Seu lema, que sempre seguiu à risca: “A favor do entendimento, contra o preconceito”.

 

Má notícia: Samir Razuk

Lembra daquelas histórias do rapazinho que entrou numa empresa em cargo subalterno, trabalhou, estudou, aperfeiçoou-se e chegou a diretor? Este rapazinho existe: Samir Razuk, filho de imigrantes libaneses, entrou na Rádio Bandeirantes aos 16 anos, como faz-tudo, cresceu na empresa, estudou propaganda e marketing (foi da primeira turma da ESPM), chegou a diretor. Nunca trabalhou em outro lugar: como Salomão Esper, como José Paulo de Andrade, faz parte do grupo conhecido como Família Bandeirantes. Ao lado da família Saad, Razuk participou do planejamento que transformou a pequena emissora paulistana numa grande rede nacional de rádio, TV, Internet, comunicação em geral.

Tinha em comum com Chico Gotthilf uma característica básica: o bom-humor, que tornava fácil o convívio com ambos. A comunicação brasileira, em uma semana, perdeu dois grandes nomes.

 

Sem preconceito

Já está na hora de se preparar: o Camarote Solidário, que em dez anos já entregou onze toneladas de alimentos não perecíveis a organizações que cuidam de doentes de Aids, está preparado para a Passeata do Orgulho Gay, que se realizará na Avenida Paulista, em São Paulo, no domingo (10/6). Para comemorar o décimo aniversário do Camarote Solidário, criado pela jornalista Roseli Tardelli, também fundadora da Agência de Notícias da Aids, três mil exemplares de uma revista especial serão distribuídas gratuitamente no local. A revista, concebida pelas jornalistas Roseli Tardelli e Fátima Cardeal, foi editada por Thiago Calil e Lucas Bonanno, e terá artigos de André Fischer, Toni Reis, Nair Brito, João Silvério Trevisan, José Araújo Lima Filho e Regina Silva. As reportagens são de Luciano Testa, Talita Martins, Fernanda Teixeira e Fábio Serrano. O projeto gráfico é de Sílvio Testa.

A revista foi impressa na Imprensa Oficial do Estado de São Paulo, com apoio do governo do Estado, laboratório MSD e Centro de Referência e Treinamento de DST/AIDS da Secretaria da Saúde.

**DADOS DE ENTRADA:**

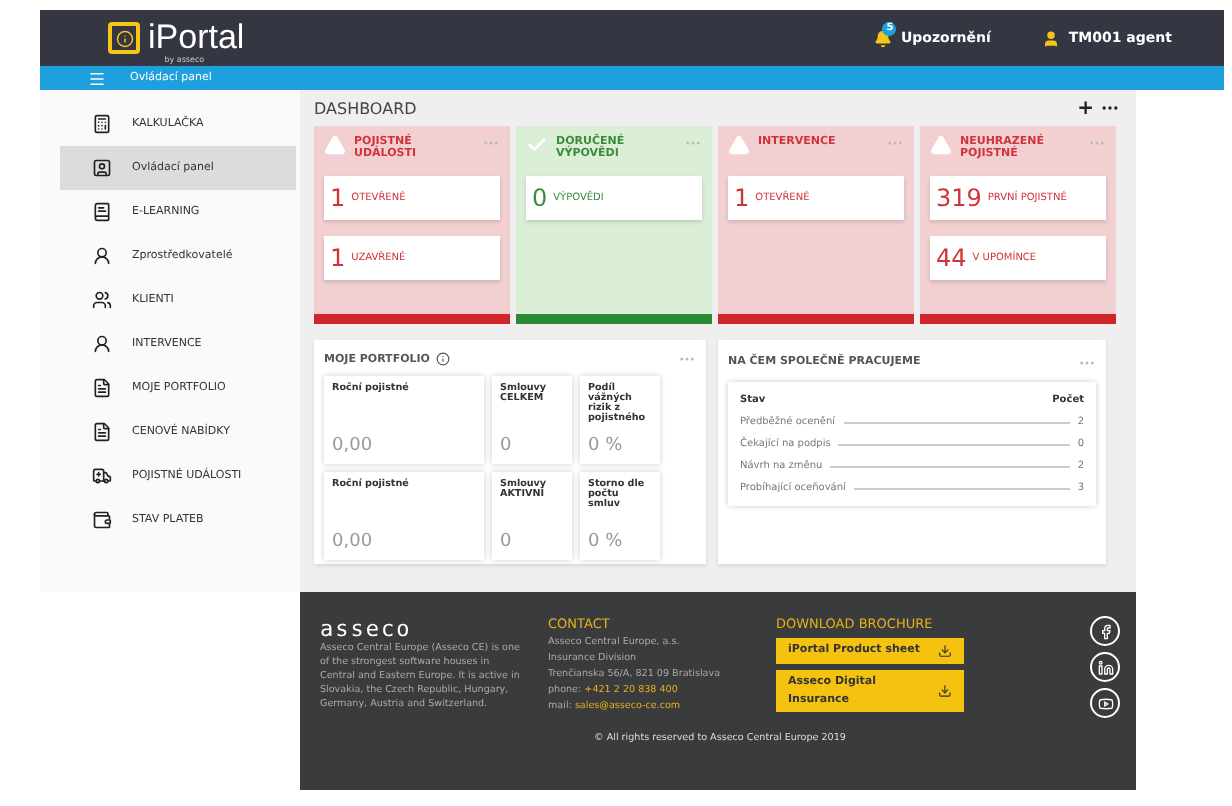 The width and height of the screenshot is (1232, 806). Describe the element at coordinates (1052, 38) in the screenshot. I see `user-icon` at that location.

**A TAREFA:** Por favor, copie do texto sobre Samir Razuk o trecho que começa nas palavras "Má notícia: Samir" e termina depois de "dois grandes nomes.". Nele, substitua "rapazinho" por "jovem".

**RESULTADO DA TAREFA:**
Má notícia: Samir Razuk

Lembra daquelas histórias do jovem que entrou numa empresa em cargo subalterno, trabalhou, estudou, aperfeiçoou-se e chegou a diretor? Este jovem existe: Samir Razuk, filho de imigrantes libaneses, entrou na Rádio Bandeirantes aos 16 anos, como faz-tudo, cresceu na empresa, estudou propaganda e marketing (foi da primeira turma da ESPM), chegou a diretor. Nunca trabalhou em outro lugar: como Salomão Esper, como José Paulo de Andrade, faz parte do grupo conhecido como Família Bandeirantes. Ao lado da família Saad, Razuk participou do planejamento que transformou a pequena emissora paulistana numa grande rede nacional de rádio, TV, Internet, comunicação em geral.

Tinha em comum com Chico Gotthilf uma característica básica: o bom-humor, que tornava fácil o convívio com ambos. A comunicação brasileira, em uma semana, perdeu dois grandes nomes.